You might need both a physio and a chiro but start with the soft tissue therapist - the physio - because chiro adjustments often hold better after muscle & fascia work
 
Thank you, I didn’t know that but I have read that physios soften the muscle and soft tissue which would be good before a chiro makes structural adjustments anyway
 
I’m also trying to decide between steroid or Arthramid injections, that’s another thing that’s taxing my brain!
 
Steroids reduce the inflammation and have pain releaving properties.
Arthramid replaces lost joint cartilage, smoothing the joint's action and reducing/removing bone-on-bone grinding.
So both can be good.
 
Thanks so I guess would depend on the x-rays which route to go, I’ve heard some practices inject a mix of both
 
The risk of steroid induced laminitis concerns me, I’m trying to find out how big the risk is but there seem to be plenty of conflicting opinions online and indeed amongst vets, not to mention horror stories of horses going down with laminitis despite following strict after care instructions, I’m not sure I’m prepared to risk it
 
It was my understanding that you can't put steroid in once arthrimid is in there so steroid tends to be done first.

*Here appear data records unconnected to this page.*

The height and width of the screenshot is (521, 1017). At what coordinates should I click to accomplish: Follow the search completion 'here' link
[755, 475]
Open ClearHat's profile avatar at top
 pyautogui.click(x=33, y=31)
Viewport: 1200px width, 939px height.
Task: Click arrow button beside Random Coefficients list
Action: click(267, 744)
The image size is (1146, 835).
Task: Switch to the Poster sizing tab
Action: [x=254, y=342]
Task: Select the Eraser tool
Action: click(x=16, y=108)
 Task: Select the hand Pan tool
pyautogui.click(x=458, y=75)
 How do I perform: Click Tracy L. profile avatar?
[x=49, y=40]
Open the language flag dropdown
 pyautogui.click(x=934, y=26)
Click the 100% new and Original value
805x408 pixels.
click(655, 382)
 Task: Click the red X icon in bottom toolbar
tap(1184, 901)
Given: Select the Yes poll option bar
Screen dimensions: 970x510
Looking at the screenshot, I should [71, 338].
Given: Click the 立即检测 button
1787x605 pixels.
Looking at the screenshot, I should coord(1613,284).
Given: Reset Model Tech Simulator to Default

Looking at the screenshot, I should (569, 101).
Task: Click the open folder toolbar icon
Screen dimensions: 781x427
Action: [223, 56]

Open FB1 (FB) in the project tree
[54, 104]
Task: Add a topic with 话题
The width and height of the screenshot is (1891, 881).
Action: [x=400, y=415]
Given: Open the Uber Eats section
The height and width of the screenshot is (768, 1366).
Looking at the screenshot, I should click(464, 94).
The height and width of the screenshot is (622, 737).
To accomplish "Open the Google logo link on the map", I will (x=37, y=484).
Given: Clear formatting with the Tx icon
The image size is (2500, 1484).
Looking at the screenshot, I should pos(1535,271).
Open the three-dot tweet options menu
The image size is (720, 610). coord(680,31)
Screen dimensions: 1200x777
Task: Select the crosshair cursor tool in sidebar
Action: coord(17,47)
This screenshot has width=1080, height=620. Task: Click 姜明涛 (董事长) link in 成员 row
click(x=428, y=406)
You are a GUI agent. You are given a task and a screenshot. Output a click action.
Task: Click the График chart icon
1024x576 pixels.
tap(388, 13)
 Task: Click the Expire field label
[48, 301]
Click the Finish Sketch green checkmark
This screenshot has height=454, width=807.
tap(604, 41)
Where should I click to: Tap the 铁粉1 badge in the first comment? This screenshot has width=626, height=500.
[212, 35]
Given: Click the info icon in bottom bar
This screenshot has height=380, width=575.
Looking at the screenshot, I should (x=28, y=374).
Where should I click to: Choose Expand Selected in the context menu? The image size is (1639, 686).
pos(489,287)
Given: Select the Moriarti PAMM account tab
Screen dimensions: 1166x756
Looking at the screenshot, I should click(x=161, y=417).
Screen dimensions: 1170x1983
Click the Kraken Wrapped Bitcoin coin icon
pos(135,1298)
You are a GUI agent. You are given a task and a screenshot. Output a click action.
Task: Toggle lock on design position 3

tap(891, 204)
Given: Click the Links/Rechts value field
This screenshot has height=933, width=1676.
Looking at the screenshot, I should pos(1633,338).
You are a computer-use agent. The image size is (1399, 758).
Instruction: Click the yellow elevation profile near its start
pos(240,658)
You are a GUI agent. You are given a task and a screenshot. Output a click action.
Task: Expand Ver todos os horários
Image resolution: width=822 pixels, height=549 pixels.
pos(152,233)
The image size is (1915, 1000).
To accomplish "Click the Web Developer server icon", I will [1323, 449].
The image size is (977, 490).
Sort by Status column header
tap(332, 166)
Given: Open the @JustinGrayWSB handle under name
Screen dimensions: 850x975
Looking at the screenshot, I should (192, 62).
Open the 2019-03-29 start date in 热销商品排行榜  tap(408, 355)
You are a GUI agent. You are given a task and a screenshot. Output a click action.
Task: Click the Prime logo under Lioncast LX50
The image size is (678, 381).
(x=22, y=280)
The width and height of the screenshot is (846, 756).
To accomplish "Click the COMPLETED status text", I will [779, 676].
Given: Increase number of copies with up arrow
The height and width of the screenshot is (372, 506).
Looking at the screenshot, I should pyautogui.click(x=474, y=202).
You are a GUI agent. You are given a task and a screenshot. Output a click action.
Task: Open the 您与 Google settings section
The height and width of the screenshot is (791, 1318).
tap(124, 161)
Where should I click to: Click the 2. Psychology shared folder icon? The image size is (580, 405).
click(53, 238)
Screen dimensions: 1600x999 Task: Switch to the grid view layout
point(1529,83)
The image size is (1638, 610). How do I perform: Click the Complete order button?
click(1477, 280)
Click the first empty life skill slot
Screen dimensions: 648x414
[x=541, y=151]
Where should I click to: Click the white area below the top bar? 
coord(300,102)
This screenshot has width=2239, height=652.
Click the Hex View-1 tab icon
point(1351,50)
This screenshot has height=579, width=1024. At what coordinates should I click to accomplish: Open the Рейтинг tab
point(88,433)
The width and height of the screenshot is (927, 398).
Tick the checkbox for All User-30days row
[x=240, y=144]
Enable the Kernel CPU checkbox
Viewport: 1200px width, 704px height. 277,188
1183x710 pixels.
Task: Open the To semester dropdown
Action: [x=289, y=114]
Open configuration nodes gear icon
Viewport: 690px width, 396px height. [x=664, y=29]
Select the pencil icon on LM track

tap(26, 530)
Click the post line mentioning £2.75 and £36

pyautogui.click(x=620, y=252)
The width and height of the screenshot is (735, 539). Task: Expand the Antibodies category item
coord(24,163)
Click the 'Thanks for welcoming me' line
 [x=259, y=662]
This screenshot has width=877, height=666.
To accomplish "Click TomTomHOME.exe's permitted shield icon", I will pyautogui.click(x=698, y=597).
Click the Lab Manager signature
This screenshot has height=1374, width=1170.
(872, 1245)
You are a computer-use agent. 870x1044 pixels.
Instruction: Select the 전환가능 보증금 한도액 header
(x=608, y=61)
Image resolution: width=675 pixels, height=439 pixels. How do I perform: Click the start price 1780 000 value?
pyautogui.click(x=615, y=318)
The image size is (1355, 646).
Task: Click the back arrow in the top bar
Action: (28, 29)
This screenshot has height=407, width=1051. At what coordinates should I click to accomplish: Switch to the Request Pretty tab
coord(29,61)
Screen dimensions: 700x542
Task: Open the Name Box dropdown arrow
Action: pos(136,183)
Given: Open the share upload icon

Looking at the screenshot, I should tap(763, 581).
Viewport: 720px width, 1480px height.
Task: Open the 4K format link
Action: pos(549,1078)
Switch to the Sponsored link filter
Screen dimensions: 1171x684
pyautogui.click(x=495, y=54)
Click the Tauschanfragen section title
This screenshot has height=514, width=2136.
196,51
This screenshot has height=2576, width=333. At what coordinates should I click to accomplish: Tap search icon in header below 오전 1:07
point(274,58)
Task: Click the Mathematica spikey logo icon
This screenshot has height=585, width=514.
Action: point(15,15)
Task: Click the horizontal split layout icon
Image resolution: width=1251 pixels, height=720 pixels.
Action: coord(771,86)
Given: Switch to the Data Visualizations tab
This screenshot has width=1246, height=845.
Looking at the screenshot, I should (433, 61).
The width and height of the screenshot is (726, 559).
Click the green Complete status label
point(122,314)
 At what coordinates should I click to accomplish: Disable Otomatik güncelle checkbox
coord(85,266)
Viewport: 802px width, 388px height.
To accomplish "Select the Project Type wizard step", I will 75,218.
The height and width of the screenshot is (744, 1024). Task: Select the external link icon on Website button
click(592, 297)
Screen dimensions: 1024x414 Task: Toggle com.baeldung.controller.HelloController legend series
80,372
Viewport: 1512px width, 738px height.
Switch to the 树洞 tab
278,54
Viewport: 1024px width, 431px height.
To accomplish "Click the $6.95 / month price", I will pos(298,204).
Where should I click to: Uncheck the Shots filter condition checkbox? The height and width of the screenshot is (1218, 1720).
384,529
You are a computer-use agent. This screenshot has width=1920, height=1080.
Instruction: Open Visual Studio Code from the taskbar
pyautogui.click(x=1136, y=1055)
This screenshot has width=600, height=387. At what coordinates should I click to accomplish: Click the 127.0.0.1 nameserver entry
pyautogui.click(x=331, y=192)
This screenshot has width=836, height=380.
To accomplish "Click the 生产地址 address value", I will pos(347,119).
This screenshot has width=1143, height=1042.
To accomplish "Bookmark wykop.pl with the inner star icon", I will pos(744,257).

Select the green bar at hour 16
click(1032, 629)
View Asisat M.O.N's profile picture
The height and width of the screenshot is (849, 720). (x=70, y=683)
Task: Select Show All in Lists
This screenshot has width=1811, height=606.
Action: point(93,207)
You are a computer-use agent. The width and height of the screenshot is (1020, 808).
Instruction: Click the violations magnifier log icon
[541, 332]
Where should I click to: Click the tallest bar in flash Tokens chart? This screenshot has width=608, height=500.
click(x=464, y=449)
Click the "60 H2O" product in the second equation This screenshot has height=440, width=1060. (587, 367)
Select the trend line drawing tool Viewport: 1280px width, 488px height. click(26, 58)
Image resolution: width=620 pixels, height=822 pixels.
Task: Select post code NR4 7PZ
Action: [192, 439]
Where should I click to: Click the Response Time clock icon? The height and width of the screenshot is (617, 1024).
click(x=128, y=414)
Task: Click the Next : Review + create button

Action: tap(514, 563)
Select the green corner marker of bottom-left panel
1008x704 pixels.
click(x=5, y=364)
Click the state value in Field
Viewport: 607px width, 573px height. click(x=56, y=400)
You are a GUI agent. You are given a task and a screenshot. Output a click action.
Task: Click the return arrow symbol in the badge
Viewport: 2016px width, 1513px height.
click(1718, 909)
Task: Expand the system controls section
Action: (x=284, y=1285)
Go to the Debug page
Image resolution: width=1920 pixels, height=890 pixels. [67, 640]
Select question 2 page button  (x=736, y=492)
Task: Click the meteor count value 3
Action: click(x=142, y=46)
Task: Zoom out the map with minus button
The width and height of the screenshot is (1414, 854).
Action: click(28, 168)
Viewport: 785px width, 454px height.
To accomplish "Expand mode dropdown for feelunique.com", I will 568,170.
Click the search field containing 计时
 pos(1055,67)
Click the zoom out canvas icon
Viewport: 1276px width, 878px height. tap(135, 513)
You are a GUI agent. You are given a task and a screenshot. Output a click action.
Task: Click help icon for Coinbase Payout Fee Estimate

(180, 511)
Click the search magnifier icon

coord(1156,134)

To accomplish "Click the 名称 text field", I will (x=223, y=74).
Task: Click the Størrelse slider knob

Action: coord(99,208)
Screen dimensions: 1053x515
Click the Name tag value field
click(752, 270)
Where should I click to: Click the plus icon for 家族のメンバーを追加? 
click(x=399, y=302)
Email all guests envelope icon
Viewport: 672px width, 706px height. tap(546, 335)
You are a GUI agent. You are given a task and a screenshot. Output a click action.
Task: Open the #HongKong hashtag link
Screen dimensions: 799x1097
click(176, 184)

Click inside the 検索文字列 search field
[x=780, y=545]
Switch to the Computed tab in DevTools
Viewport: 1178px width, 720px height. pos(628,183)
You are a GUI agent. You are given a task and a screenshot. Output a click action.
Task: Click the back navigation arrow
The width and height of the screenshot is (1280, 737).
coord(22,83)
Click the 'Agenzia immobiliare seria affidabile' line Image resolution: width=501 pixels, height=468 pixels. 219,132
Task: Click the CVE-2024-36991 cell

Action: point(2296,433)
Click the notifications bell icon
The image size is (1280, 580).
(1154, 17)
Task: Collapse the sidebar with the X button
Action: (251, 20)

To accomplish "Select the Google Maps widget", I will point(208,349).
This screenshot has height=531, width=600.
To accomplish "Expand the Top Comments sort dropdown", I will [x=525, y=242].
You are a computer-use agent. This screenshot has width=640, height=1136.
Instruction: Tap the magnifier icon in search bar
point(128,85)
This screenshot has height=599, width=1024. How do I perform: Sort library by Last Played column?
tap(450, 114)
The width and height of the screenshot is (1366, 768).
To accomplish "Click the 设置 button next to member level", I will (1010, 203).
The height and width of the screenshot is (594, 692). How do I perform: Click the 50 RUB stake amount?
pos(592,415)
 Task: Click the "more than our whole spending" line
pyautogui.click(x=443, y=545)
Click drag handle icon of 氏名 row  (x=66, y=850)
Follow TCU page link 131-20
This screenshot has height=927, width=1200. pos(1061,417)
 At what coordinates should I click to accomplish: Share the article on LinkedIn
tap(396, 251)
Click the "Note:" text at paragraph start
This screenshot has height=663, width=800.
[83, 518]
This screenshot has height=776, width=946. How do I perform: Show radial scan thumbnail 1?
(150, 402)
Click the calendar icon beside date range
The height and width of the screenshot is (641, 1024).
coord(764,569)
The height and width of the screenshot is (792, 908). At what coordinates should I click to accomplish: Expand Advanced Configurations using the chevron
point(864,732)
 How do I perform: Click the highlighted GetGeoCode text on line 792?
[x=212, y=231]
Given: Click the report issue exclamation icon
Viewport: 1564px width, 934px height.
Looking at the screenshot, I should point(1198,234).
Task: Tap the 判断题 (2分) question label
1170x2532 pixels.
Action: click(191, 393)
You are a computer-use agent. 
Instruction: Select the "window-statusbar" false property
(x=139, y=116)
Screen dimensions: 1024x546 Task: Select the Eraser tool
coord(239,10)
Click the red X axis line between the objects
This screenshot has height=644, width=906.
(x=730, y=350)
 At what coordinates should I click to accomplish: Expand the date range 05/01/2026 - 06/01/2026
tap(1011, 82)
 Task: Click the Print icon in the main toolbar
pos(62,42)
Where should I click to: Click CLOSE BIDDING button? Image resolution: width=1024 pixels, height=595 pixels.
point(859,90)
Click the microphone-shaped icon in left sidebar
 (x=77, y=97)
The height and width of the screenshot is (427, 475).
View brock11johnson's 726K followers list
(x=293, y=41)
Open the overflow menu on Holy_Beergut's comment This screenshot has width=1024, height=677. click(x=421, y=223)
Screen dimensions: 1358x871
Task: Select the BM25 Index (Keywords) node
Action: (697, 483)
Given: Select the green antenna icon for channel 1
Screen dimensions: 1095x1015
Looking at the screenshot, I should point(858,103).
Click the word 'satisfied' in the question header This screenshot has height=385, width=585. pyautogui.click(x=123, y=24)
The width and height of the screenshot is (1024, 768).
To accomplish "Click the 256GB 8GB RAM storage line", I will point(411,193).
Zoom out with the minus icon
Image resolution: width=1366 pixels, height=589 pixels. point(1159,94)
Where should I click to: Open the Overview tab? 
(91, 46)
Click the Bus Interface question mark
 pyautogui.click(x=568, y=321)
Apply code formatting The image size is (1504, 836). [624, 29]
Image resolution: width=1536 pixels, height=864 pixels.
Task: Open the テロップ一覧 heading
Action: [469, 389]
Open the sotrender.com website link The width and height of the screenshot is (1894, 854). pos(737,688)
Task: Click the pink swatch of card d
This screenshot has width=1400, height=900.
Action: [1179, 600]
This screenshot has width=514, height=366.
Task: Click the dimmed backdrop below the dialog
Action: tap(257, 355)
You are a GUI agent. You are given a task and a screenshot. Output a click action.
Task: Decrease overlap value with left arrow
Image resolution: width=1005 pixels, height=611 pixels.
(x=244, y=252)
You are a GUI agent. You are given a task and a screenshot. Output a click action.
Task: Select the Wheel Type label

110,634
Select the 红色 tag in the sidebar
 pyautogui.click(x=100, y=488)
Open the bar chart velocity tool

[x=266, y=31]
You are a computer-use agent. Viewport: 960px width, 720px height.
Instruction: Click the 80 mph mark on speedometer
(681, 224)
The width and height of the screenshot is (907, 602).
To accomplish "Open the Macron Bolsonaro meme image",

Risk of lami via joint injections is actually pretty low, especially if you aren't doing a whole series of joints, the aim is the steroid isn't joining the bloodstream too much. Keep in afterwards to keep off grass and minimise joint movement. Even with a metabolic native I was told not to worry too much about it and it wouldn't stop me getting treatment. Systemic steroids are a different ball game.
 
Gold standard, which is what I am able to do and works very well, would be steroid + Arthramid injections on same day followed 2 - 3 weeks later by a treatment by a chiropractor vet (qualified vet who is a chiro).

 
My friend lost her horse due to steroid induced laminitis. She gave him 9 or 10 days box rest after the steroids instead of the 7 the vet recommended and he still went down with laminitis once turned out.

He may have already been insulin resistant or something, he was a big lad and heavy so may have been more predisposed.
 
The risk of steroid induced laminitis concerns me, I’m trying to find out how big the risk is but there seem to be plenty of conflicting opinions online and indeed amongst vets, not to mention horror stories of horses going down with laminitis despite following strict after care instructions, I’m not sure I’m prepared to risk it

I was also concerned about steroid induced laminitis and from reading some articles online done by US vets it seems that in most cases the horses were high risk/positive EMS.
I asked my vet to run bloods for EMS before I committed to steroids and her results were on the high side, although not positive for EMS so we’re trying to get more weight off and we will run bloods again early spring and do the steroids then if things look better. She’s not currently being ridden so I don’t have to worry about her workload.

Mine wasn’t a candidate for arthrimid so we did a course of cartrophen injections instead.